■ **QUELLENAUSZUG**

========================================================================

Krise & Sanierung: Meistern Sie jede wirtschaftliche Herausforderung

Wirtschaftliche Krisensituationen sind eine besondere Facette des Managements. Sie stellen Führungskräfte vor ganz andere Herausforderungen als das „normale“ Tagesgeschäft. Manche Krisen ergeben sich akut aus veränderten Rahmenbedingungen.

Beispiel: Ein Lebensmittelzulieferer eines großen Discounters wird kurzfristig vor die Wahl gestellt, die Preise, die schon nahe an den Grenzkosten des Herstellers liegen, noch weiter zu senken, oder ausgelistet zu werden. Der früher kerngesunde Zulieferer ist vom Discounter über viele Jahre hinweg aufgebaut worden, und die Abnahmemengen sind so stark gestiegen, dass der Zulieferer inzwischen einen Großteil seiner Produktionskapazität für den Discounter einsetzt, aber dabei eigentlich nur noch „Geld wechselt“. Der Zulieferer hat sich in eine bedrohliche, einseitige Abhängigkeit begeben, während der Discounter über Alternativen verfügt.

========================================================================

■ **ARBEITSANWEISUNG**
Führen Sie den Text zu Krise und Sanierung im Anschluss an seinen letzten Satz fort. Das anschließende Material ist vom Text zu Krise und Sanierung unabhängig.

■ **BEREITGESTELLTE DATEN**
========================================================================

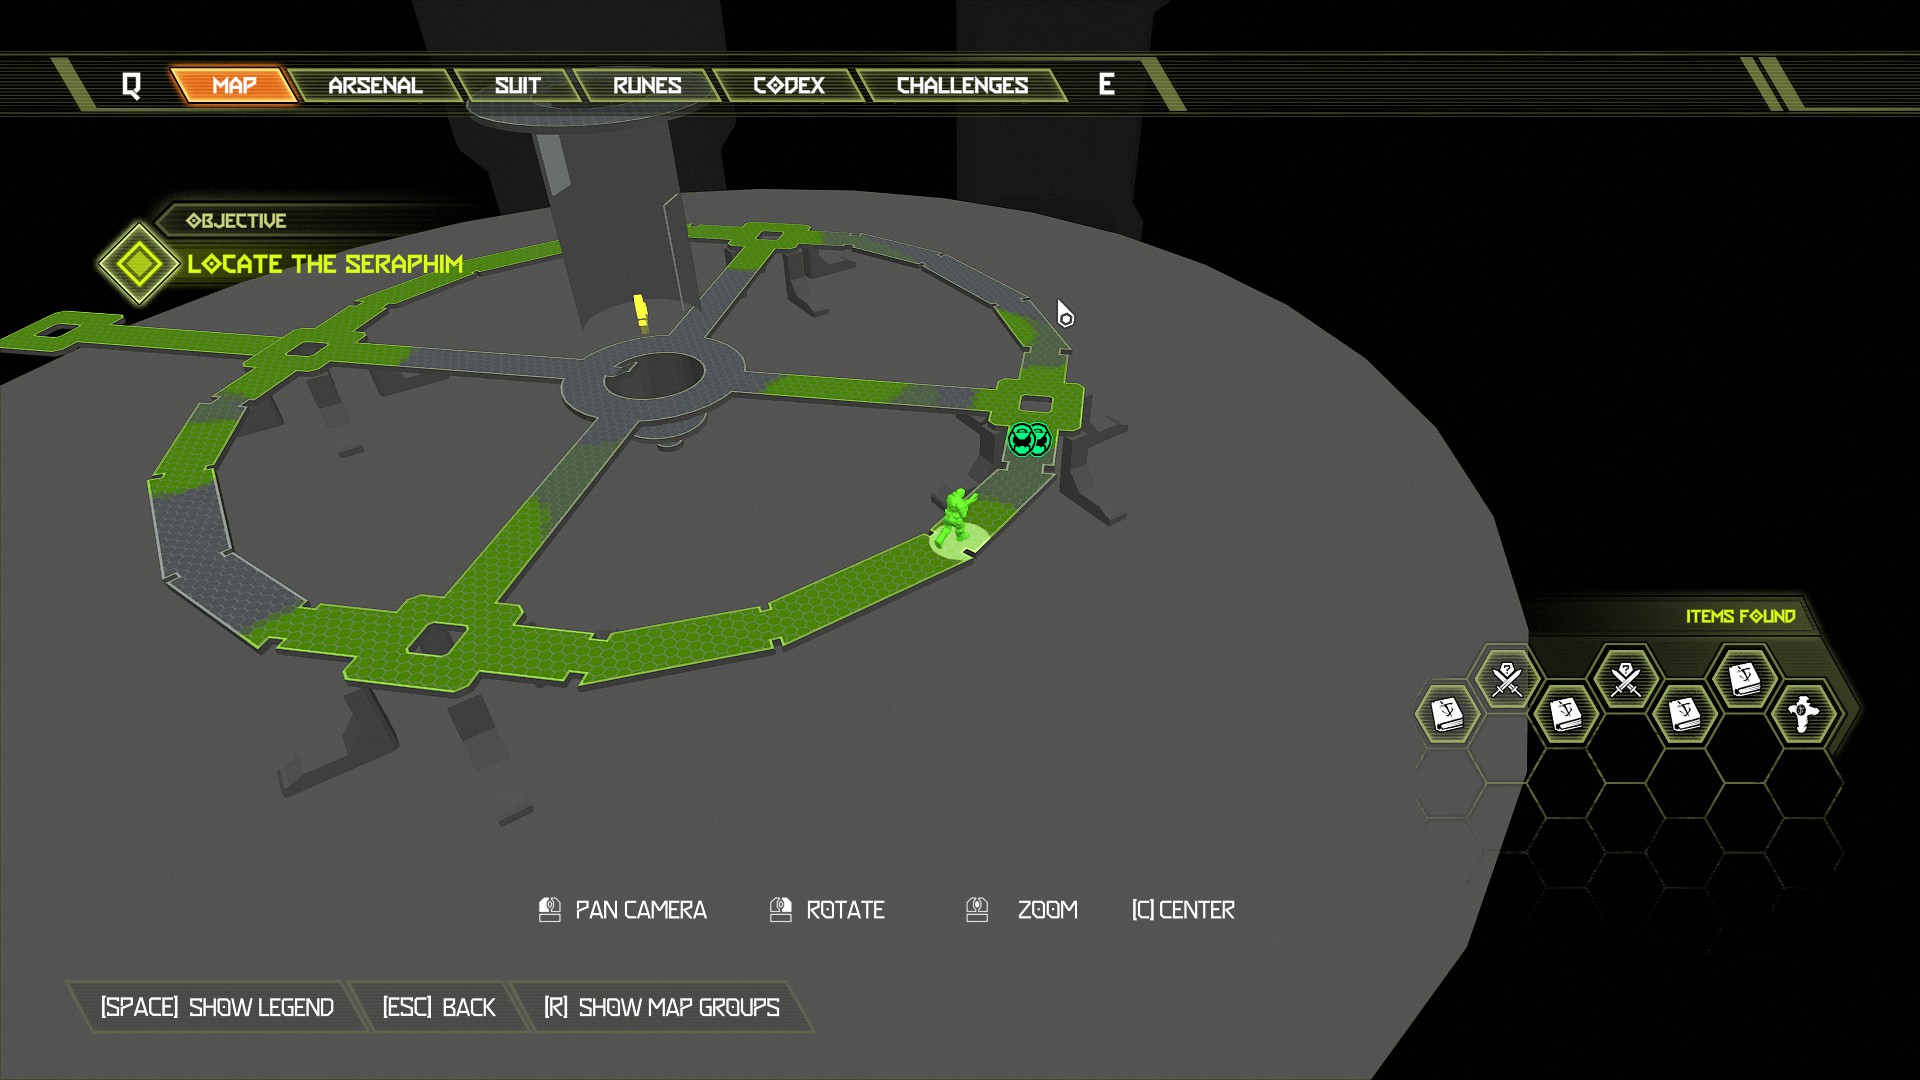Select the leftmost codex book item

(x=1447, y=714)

========================================================================

■ **LÖSUNG**
In jedem Fall ist mit dieser neuen Situation für den Zulieferer eine wirtschaftliche Krise vorgezeichnet. In diesem Fall ist der Vorstoß des Discounters zwar der finale Auslöser für die Krise, aber die Abhängigkeit hatte sich schon seit längerer Zeit abgezeichnet.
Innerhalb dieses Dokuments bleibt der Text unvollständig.